Data provided:
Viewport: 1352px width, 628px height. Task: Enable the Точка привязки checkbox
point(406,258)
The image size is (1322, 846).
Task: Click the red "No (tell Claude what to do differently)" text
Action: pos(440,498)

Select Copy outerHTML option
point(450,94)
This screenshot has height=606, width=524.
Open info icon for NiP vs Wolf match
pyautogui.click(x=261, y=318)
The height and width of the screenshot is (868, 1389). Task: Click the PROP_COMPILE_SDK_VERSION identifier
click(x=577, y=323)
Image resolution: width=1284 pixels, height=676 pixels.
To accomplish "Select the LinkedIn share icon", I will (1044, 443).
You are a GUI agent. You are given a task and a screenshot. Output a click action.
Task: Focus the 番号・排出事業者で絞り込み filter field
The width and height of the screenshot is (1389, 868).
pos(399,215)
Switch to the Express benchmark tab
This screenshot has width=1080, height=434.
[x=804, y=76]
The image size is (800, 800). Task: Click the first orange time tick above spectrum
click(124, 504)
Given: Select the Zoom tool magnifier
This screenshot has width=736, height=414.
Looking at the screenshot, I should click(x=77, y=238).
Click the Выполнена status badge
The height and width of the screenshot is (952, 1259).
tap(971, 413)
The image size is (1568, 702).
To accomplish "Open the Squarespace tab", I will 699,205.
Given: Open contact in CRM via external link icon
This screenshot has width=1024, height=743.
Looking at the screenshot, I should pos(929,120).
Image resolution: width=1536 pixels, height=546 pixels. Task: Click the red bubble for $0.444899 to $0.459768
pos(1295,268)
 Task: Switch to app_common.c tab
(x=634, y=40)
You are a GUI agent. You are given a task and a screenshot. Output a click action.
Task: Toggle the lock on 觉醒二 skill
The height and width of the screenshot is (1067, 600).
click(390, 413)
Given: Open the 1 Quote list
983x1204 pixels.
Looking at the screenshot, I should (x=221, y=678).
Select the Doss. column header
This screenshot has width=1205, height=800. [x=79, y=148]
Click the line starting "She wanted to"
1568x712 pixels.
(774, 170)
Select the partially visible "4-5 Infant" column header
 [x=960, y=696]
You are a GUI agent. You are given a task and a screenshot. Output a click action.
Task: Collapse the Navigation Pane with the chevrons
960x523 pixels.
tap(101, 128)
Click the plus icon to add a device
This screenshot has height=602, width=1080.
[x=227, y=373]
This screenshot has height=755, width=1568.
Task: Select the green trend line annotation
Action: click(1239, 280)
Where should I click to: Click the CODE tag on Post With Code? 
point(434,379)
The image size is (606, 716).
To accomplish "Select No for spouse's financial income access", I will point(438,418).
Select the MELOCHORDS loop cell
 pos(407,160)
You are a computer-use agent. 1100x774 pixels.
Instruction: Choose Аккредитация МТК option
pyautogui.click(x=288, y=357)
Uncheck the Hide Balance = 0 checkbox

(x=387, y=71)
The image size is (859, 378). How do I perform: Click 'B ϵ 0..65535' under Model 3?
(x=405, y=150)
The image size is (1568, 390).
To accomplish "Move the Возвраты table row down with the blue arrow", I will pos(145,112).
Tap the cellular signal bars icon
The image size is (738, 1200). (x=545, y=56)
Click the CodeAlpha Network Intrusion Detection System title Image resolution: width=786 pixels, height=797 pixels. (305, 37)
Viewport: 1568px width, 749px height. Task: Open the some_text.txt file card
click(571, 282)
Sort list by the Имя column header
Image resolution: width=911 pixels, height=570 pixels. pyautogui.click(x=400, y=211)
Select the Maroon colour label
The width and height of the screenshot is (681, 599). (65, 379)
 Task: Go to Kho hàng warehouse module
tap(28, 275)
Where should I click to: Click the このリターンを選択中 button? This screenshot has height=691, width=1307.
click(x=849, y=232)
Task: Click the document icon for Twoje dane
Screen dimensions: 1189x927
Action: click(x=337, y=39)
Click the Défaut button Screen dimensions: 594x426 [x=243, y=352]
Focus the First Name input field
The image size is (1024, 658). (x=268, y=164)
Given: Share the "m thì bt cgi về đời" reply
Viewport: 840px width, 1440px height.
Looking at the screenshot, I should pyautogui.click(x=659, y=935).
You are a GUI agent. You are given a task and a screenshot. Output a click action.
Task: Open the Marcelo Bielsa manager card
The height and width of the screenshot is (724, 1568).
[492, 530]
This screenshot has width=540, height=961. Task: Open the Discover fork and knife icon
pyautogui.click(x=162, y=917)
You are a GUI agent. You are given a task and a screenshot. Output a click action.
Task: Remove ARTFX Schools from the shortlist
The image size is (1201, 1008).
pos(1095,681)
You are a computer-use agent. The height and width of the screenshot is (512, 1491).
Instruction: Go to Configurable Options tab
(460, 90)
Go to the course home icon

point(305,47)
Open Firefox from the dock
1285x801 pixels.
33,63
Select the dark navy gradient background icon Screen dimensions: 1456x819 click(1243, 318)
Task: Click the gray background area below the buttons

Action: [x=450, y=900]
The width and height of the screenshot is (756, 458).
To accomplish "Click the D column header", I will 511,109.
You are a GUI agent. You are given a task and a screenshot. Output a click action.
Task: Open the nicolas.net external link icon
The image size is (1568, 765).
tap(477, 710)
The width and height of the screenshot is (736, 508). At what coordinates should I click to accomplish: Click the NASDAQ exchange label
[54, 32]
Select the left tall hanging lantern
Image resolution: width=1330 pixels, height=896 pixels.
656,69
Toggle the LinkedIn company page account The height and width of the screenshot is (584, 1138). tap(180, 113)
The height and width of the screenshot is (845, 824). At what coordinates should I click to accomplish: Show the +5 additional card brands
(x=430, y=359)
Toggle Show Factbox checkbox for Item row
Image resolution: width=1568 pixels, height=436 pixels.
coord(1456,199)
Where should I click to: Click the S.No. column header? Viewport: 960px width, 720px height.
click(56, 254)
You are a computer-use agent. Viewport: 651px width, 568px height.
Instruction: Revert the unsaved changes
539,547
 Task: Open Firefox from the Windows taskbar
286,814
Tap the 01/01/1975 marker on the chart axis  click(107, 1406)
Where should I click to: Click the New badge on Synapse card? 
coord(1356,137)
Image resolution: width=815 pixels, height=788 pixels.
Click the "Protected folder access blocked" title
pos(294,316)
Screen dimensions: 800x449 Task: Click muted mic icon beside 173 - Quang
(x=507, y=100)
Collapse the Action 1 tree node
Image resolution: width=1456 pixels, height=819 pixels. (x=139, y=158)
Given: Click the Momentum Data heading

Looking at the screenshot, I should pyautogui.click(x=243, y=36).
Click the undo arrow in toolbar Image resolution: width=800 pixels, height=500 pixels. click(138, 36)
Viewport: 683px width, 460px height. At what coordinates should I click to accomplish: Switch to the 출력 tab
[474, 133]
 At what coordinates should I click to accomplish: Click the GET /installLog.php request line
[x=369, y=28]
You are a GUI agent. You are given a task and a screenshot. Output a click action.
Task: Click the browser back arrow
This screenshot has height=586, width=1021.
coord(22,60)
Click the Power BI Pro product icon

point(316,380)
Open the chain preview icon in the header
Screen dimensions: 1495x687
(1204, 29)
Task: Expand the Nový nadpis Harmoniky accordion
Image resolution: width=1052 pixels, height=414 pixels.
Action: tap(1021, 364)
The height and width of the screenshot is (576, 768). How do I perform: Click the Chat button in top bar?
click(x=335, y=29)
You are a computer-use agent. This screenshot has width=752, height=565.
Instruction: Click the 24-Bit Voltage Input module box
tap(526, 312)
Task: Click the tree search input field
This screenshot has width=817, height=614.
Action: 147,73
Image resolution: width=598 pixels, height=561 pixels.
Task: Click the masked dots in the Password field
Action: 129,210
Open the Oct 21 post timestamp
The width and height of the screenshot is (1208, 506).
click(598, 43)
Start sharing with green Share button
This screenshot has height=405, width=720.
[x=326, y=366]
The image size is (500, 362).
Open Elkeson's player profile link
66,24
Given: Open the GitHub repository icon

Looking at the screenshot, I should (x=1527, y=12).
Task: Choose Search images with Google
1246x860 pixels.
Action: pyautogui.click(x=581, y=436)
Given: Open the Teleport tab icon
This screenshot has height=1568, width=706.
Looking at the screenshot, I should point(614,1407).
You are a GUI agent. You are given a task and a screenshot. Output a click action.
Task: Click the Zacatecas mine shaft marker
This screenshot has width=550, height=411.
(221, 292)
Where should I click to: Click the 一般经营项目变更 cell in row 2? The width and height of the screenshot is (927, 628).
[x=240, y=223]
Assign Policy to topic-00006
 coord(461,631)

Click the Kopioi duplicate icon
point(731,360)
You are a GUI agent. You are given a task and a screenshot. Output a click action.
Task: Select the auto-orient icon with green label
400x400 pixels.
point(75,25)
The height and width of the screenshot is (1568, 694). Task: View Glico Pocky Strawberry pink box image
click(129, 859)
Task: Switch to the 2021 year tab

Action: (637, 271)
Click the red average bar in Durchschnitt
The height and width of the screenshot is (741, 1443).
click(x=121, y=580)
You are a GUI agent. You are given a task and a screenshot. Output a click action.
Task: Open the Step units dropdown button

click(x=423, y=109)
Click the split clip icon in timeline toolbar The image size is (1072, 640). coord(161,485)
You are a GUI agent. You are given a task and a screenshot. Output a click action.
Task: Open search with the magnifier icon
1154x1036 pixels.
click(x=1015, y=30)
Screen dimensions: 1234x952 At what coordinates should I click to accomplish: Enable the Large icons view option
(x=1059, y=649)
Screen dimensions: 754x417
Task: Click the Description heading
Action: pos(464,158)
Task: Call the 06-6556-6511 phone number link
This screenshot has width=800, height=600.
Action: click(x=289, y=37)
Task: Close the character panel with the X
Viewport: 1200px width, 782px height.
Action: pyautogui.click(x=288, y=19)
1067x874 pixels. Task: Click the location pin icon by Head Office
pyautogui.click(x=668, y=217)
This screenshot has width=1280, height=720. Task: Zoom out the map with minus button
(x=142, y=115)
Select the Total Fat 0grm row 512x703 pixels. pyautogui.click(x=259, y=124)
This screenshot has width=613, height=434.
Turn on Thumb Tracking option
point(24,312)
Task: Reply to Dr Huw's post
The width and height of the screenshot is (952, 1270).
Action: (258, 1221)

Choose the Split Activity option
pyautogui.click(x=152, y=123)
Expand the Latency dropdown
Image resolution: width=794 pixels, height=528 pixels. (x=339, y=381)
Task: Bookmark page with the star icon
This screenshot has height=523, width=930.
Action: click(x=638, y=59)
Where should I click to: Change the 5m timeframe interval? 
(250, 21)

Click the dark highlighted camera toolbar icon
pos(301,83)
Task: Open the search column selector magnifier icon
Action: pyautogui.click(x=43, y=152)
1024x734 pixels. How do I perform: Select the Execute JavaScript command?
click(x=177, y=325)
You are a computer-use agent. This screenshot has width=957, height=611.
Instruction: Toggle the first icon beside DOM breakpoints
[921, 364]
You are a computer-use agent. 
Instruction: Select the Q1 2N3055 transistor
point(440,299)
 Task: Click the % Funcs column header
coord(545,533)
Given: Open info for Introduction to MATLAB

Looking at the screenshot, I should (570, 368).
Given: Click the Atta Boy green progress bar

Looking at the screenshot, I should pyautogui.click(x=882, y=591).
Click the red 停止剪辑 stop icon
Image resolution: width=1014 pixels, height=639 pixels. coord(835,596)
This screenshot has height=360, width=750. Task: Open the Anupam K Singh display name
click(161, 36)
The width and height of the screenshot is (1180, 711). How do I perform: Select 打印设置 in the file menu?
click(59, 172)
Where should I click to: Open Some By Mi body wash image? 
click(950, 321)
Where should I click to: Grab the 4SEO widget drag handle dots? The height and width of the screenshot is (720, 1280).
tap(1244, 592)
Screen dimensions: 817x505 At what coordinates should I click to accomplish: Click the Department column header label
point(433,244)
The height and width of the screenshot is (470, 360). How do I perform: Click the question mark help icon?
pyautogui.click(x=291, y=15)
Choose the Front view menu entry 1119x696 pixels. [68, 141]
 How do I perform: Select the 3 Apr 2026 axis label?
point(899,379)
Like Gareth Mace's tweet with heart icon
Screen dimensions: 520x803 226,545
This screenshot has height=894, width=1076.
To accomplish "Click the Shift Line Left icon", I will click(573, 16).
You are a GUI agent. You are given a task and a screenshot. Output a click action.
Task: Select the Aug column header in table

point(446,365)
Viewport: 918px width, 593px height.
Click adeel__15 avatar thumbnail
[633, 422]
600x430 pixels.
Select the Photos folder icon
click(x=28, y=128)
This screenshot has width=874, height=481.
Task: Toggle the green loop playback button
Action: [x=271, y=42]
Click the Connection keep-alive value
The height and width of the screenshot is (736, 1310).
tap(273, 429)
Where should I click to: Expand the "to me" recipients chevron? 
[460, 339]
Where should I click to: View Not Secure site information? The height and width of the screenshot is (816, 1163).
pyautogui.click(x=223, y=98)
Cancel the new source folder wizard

Exercise description:
Gather all lines with the string "computer" from the data.

Solution to the exercise:
You are a computer-use agent. 1100x774 pixels.
You are a computer-use agent. The height and width of the screenshot is (512, 1491).
You are a computer-use agent. Viewport: 651px width, 568px height.
You are a computer-use agent. This screenshot has width=752, height=565.
You are a computer-use agent. This screenshot has width=957, height=611.
You are a computer-use agent. 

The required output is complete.